Action item. From the entries below, return only the lines starting at the one that contains "You are a computer-use agent. The image size is (677, 531)." and ending at the one that contains "Given: Choose the Slate Blue color button", exactly as they stand.

Data shown.
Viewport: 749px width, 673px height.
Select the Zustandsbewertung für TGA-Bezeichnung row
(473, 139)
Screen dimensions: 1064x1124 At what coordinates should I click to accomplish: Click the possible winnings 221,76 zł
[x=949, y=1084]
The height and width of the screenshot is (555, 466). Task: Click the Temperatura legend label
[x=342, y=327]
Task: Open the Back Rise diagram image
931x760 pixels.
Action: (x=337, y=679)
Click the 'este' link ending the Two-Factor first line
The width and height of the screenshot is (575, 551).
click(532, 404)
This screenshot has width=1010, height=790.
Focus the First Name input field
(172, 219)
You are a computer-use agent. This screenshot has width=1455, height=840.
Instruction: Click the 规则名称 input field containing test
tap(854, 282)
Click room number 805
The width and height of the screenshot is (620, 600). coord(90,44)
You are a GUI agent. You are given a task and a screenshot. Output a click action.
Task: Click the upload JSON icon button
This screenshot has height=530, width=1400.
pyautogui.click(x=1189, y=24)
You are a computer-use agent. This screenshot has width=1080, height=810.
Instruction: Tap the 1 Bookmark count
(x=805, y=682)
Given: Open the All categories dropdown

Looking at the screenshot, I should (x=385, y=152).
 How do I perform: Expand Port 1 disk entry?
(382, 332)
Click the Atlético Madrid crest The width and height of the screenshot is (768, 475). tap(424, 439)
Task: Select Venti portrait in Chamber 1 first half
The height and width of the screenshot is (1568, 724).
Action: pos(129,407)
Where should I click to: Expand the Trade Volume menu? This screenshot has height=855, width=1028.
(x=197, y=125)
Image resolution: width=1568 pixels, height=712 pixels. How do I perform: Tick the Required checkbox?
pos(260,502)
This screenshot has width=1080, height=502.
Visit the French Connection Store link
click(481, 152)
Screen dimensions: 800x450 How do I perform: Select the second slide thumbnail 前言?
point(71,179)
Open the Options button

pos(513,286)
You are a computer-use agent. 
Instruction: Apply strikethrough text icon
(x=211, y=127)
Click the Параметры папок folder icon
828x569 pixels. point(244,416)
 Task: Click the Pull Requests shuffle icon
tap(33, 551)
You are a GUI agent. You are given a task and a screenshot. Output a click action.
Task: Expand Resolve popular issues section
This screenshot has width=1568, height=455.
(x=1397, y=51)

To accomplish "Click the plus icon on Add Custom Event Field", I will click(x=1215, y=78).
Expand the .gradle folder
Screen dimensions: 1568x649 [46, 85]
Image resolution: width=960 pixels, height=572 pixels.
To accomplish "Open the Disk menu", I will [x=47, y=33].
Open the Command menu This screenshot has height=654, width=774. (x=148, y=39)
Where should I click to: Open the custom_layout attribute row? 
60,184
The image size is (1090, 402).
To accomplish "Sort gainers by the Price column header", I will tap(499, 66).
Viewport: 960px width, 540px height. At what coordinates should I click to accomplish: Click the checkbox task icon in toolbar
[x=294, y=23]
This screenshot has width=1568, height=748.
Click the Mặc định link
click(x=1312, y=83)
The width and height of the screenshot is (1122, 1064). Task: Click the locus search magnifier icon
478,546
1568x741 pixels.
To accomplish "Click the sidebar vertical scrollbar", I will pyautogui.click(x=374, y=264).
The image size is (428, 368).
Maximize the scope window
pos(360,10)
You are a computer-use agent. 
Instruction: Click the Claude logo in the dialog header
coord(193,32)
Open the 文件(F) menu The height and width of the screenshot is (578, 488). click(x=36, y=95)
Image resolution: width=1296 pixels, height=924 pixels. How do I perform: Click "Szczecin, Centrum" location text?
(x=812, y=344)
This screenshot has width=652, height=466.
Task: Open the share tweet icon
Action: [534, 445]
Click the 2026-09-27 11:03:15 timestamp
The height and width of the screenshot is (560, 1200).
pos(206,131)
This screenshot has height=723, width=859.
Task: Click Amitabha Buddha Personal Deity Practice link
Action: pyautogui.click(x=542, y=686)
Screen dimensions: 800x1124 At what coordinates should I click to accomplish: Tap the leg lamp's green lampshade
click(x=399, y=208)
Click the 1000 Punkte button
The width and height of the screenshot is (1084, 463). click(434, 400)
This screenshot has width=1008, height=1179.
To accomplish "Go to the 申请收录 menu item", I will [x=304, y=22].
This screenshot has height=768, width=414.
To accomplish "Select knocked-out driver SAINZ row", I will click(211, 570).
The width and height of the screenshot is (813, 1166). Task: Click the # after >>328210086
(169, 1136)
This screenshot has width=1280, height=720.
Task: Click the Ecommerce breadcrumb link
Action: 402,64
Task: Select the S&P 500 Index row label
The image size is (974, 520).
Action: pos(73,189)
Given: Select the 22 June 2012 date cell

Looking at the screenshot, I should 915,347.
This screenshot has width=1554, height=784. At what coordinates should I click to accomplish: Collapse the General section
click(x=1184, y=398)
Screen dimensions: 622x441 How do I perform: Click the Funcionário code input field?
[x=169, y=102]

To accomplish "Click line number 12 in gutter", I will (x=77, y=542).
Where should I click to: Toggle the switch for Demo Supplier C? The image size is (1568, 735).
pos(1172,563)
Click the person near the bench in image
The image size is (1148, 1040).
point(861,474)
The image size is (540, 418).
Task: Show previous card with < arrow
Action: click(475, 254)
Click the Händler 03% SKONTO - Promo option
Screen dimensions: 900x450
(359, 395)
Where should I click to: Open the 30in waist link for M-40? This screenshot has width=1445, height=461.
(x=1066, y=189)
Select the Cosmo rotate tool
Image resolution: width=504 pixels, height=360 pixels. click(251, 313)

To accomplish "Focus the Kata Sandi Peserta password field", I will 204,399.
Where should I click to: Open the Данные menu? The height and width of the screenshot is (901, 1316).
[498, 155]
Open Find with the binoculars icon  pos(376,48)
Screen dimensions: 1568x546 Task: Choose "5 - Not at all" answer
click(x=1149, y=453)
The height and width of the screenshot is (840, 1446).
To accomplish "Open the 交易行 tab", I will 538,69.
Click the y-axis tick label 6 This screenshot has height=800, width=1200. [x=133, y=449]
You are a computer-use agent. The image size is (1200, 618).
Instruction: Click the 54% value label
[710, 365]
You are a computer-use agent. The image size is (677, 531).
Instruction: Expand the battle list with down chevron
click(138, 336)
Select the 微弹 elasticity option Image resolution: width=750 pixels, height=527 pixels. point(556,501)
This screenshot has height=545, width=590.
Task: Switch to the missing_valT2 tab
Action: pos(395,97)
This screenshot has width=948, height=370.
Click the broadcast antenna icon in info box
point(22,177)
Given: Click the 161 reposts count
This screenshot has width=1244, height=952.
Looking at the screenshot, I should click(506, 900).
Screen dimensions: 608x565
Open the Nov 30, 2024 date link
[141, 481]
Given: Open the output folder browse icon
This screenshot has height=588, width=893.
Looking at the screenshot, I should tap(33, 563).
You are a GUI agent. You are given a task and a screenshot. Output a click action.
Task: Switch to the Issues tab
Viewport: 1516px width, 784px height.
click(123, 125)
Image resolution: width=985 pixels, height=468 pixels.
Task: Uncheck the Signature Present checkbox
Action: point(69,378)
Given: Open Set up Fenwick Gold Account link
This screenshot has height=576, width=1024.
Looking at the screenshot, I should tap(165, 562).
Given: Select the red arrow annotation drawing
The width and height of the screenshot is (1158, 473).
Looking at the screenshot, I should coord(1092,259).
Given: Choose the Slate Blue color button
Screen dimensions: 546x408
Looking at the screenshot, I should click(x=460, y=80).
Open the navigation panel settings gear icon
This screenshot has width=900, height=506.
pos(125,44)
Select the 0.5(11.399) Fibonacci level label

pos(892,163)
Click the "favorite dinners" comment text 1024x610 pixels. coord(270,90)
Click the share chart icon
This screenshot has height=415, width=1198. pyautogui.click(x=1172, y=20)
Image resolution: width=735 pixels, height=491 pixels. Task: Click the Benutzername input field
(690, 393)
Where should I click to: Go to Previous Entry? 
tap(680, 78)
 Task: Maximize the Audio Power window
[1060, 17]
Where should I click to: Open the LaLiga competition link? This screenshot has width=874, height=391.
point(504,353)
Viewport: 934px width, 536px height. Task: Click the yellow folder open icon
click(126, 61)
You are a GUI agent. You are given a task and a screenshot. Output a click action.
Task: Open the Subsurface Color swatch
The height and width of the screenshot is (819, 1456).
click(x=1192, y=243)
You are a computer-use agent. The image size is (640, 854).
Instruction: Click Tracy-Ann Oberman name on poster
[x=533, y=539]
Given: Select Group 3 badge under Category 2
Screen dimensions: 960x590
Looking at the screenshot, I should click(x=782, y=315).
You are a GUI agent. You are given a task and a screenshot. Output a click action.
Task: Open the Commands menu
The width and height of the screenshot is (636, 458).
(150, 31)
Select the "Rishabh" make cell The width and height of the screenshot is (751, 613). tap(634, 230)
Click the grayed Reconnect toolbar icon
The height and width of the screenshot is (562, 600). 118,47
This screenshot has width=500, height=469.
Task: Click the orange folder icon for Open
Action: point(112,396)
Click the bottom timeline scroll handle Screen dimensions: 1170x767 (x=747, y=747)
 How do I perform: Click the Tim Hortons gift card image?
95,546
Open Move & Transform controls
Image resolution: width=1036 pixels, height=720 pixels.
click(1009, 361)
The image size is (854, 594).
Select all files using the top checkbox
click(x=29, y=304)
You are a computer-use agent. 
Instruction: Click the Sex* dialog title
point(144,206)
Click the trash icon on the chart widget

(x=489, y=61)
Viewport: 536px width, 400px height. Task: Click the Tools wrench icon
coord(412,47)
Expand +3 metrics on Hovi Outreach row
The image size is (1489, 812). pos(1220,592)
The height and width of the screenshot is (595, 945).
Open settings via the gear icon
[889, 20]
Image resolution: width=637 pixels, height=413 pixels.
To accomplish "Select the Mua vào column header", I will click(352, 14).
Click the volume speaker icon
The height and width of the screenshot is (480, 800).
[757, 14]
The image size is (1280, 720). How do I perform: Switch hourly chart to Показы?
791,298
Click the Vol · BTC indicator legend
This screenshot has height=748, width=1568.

Solution to this problem.
You are a computer-use agent. The image size is (677, 531).
Instruction: Expand the battle list with down chevron
click(138, 336)
Select the 微弹 elasticity option Image resolution: width=750 pixels, height=527 pixels. point(556,501)
This screenshot has height=545, width=590.
Task: Switch to the missing_valT2 tab
Action: pos(395,97)
This screenshot has width=948, height=370.
Click the broadcast antenna icon in info box
point(22,177)
Given: Click the 161 reposts count
This screenshot has width=1244, height=952.
Looking at the screenshot, I should click(506, 900).
Screen dimensions: 608x565
Open the Nov 30, 2024 date link
[141, 481]
Given: Open the output folder browse icon
This screenshot has height=588, width=893.
Looking at the screenshot, I should tap(33, 563).
You are a GUI agent. You are given a task and a screenshot. Output a click action.
Task: Switch to the Issues tab
Viewport: 1516px width, 784px height.
click(123, 125)
Image resolution: width=985 pixels, height=468 pixels.
Task: Uncheck the Signature Present checkbox
Action: point(69,378)
Given: Open Set up Fenwick Gold Account link
This screenshot has height=576, width=1024.
Looking at the screenshot, I should tap(165, 562).
Given: Select the red arrow annotation drawing
The width and height of the screenshot is (1158, 473).
Looking at the screenshot, I should coord(1092,259).
Given: Choose the Slate Blue color button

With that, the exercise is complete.